*** PROVIDED PASSAGE ***
Here, we introduce the Complex simultaneous perturbation stochastic approximation (CSPSA), a numerical stochastic minimization method that can be directly applied to real-valued target functions of complex variables. These functions do not satisfy the Cauchy-Riemann conditions and, consequently, there exists no Taylor series for this class of functions.

The method is based on an estimation of the Wirtinger complex gradient of the target function, which is subsequently used to generate a sequence of complex estimates approaching the minimizer. Magnitude and direction of the gradient's estimate are calculated as the difference between the target function evaluated at two different points and as a complex vector whose components are randomly, independently generated, respectively. Thereby, all calculations are carried out within the field of complex numbers. The estimation of the complex gradient is asymptotically unbiased and the sequence of complex estimates converges to the solution of the minimization problem.

CSPSA enables the optimization of functions with unknown parameters, since the only input it requires are evaluations of the target function. For instance, in quantum tomography the value of the infidelity I can be obtained by measuring, on the system described by state |ψ〉, an observable that contains in its spectral decomposition the state \(|\varphi \rangle \). Thus, we can obtain the values of I for any \(|\varphi \rangle \) as long as |ψ〉 is an unknown but fixed parameter. Determining the amount of geometric entanglement3,4 of an unknown state is also within reach of CSPSA. In this case the infidelity of an unknown multipartite pure quantum state is minimized with respect to the set of separable states, which requires the measurement of local observables. The violation of the Claus-Horne-Shimony-Holt5 (CHSH) inequality with an unknown state, pure or mixed, can also be studied. In this case CSPSA maximizes the violation by driving the measurement bases to the optimal measurement setting.

CSPSA exhibits a large performance boost, in comparison to stochastic optimization algorithms for functions of real variables. We show this by applying CSPSA to the tomography of pure quantum states. Extensive numerical simulations via random sampling show that CSPSA achieves values of the mean infidelity orders of magnitude smaller than the ones provided by Self guided quantum tomography (SGQT), a quantum tomographic scheme based on a stochastic minimization method for functions of real variables1. These simulations consider the same amount of resources for both methods, that is, number of equally prepared quantum systems and total number of measurement outcomes or, equivalently, number of iterations and evaluations of the target function. Consequently, CSPSA leads to a considerable reduction in the resources required to estimate an unknown pure quantum state and provides a clear indication that optimization on complex variables can lead to higher performance methods. Furthermore, it has been shown that the use of resources by SGQT compares favorably to other quantum tomographic schemes10. Thus, CSPSA based quantum tomography provides a further improvement in the search for the efficient use of resources11,12,13,14,15,16 in the determination of quantum states.
*** End of PROVIDED PASSAGE ***
*** GIVEN INFORMATION ***
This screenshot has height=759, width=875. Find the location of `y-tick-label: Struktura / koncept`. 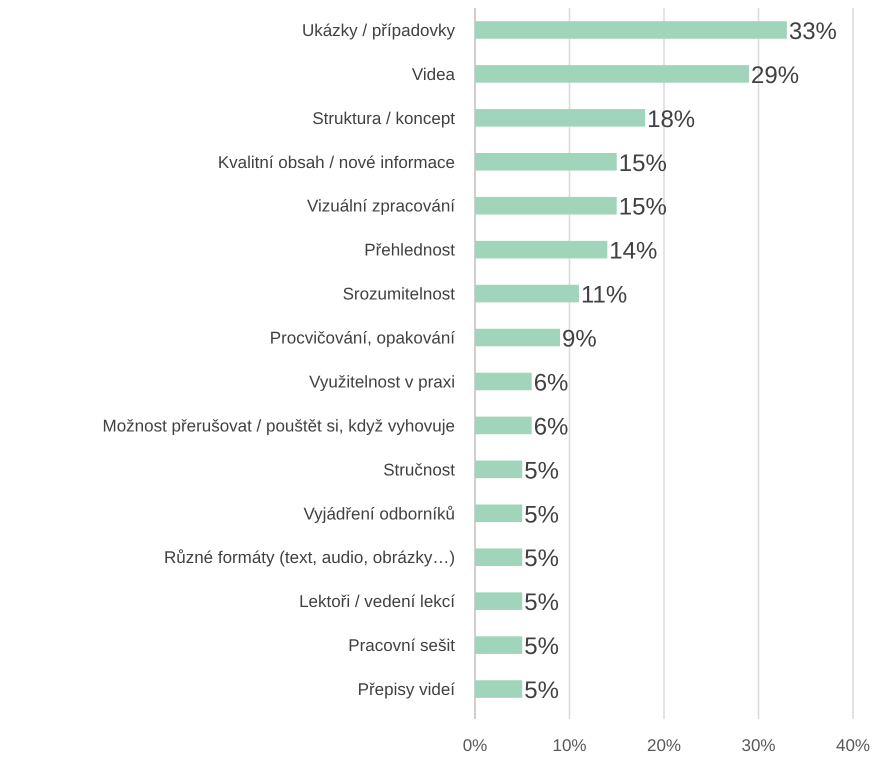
*** End of GIVEN INFORMATION ***
▶ **WHAT TO WORK ON**:
**a.** Using the CSPSA passage, answer each question on its own line:
(i) Which conditions do real-valued target functions of complex variables fail to satisfy?
(ii) What is the only input that CSPSA requires?
(iii) Against which tomographic scheme is CSPSA compared in the numerical simulations?
**b.** Carry on the CSPSA passage, beginning after its final sentence.

▶ **RESPONSES IN ORDER**:
**a.**
(i) The Cauchy-Riemann conditions.
(ii) Evaluations of the target function.
(iii) Self guided quantum tomography (SGQT).

**b.**
Method

The problem of optimizing a real-valued function of complex variables \(f(z,{z}^{\ast }):{\mathfrak{C}}\to {\mathbb{R}}\), where the set \({\mathfrak{C}}\) is given by \({{\mathfrak{C}}}^{n}:\,=\{({\bf{z}},{{\bf{z}}}^{\ast })=({z}_{1},\ldots ,{z}_{n},{z}_{1}^{\ast },\ldots ,{z}_{n}^{\ast })\in {{\mathbb{C}}}^{n}\times {{\mathbb{C}}}^{n}\}\) with n = 1, can be completely stated within the field of complex numbers. This requires the definition of Wirtinger derivatives6 \({\partial }_{z}f=\frac{1}{2}({\partial }_{x}f-i{\partial }_{y}f)\) and \({\partial }_{{z}^{\ast }}f=\frac{1}{2}({\partial }_{x}f+i{\partial }_{y}f)\), where \(z=x+iy\in {\mathbb{C}}\) and \(x,y\in {\mathbb{R}}\). The Cauchy-Riemann equations establish necessary and sufficient conditions for the existence of the complex derivative \(f^{\prime} (z)={\mathrm{lim}}_{\Delta z\to 0}\,[f(z+\Delta z)-f(z)]/\Delta z\) with \(f,z\in {\mathbb{C}}\). Given the function f(z) = u(x, y) + iv(x, y) of \(z=x+iy\in {\mathbb{C}}\) with x, y, u and \(v\in {\mathbb{R}}\), the Cauchy-Riemann conditions are ∂xu = ∂yv and ∂yu = −∂xv. Thus, in terms of the Wirtinger derivatives, the Cauchy-Riemann conditions are equivalent to \({\partial }_{{z}^{\ast }}f=0\), in which case the (standard) complex derivative f′(z) agrees with the definition of ∂zf. However, Wirtinger derivatives ∂zf and \({\partial }_{{z}^{\ast }}f\) might exist even when the Cauchy-Riemann conditions do not hold. For example, for f = |z|2 we have ∂zf = z* and \({\partial }_{{z}^{\ast }}f\) = z, while in this case the function f is non-holomorphic. Let us note that one of the advantages of Wirtinger derivatives is that they can be manipulated as real partial derivatives, where z and z* are treated as independent variables since ∂zz* = 0 = ∂z*z.

The search for stationary points of real-valued functions of complex variables cannot be carried out with the help of the standard complex derivative, which in this case does not exist. Therefore, the problem is studied at the level of the field of the real numbers by calculating the points at which the real gradient vanishes. Nevertheless, it is possible to define a complex vector gradient operator which allows for the search of stationary points easily and with mathematical rigor. For a complex-valued function f(μ) with \({\boldsymbol{\mu }}=({\bf{z}},{{\bf{z}}}^{\ast })\in {{\mathfrak{C}}}^{n}\) and an infinitesimal change δμ = (δz, δz*), the change δf in the value of the function f is given by17

$$\delta f=({\partial }_{{\boldsymbol{\mu }}}f)\delta {{\boldsymbol{\mu }}}^{t},$$
(1)

with the complex-valued gradient operator ∂μ = (∂z, ∂z*) = (∂z1, …, ∂zn, ∂z1*, …, ∂zn*). In the case of a real-valued function f, we have that

$$\delta f=2\Re [({\partial }_{{{\bf{z}}}^{\ast }}f)\delta {{\bf{z}}}^{t}\mathrm{].}$$
(2)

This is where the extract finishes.